Modelos referentes ao padrão de variação temporal dos componentes de produtividade da cultura de feijão caracterizado por graus-dia

Enviado por Paulo Augusto Manfron


Resumo Com o objetivo de caracterizar o padrão da variação de fitomassa seca de raízes, hastes, folhas e órgãos reprodutivos da cultura de feijão (Phaseolus vulgaris L.) em função do desenvolvimento relativo (ou número de grausdia relativo) e de diferentes doses de nitrogênio, um experimento foi conduzido na área do Departamento de Produção Vegetal, Universidade de São Paulo, Piracicaba-SP, com a variedade cultivada IAC-Carioca Tybatã. Foi utilizado o delineamento inteiramente casualizado com quatro repetições e vinte e sete tratamentos, constituídos de combinações dos fatores doses de nitrogênio (0, 60 e 120 kg.ha-1) e épocas de avaliação (9 estádios fenológicos).
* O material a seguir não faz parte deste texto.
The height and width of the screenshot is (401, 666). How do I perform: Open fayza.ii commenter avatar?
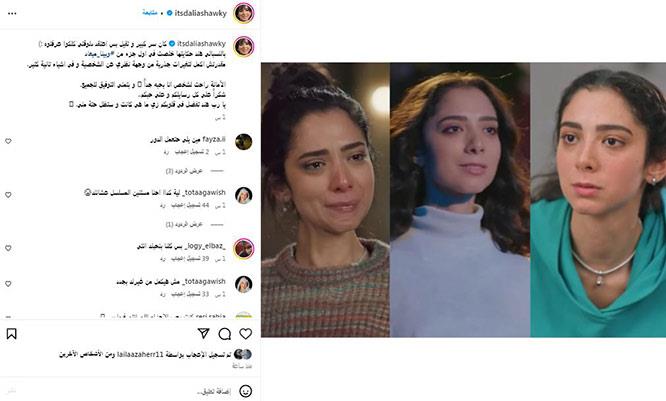tap(244, 142)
Foram avaliados fitomassa seca de raízes (FSr), hastes (FSh), folhas (FSf), órgãos reprodutivos (FSor) e fitomassa seca total (FST) em cada estádio fenológico. Foram ajustados dois tipos de modelo para cada órgão: um considerando a fitomassa seca absoluta e outro considerando a fitomassa seca relativa (relação entre o valor da fitomassa seca observada em cada época e o valor máximo observado de fitomassa seca), ambos em função do desenvolvimento relativo da cultura. Observou- se um padrão de variação sigmóide para FSor e FST. Para FSh e FSf, o padrão foi sigmóide até o ponto de máximo valor, com posterior declínio. Nas doses 0 e 120 kg.ha-1 de N para FSr, o padrão foi semelhante ao da FSor e FST; na dose 60 kg.ha-1, ocorreu declínio da fitomassa no final do ciclo. Concluiu-se que: (i) os modelos propostos são adequados para caracterizar a variação de fitomassa seca total, bem como de raízes, hastes, folhas e órgãos reprodutivos durante o ciclo da cultura de feijão; (ii) o padrão de acúmulo de fitomassa seca, em termos absolutos, é influenciado pelas doses de N, porém, em termos relativos, é semelhante entre as doses de N para um mesmo órgão; e (iii) há relação entre fenologia e desenvolvimento relativo.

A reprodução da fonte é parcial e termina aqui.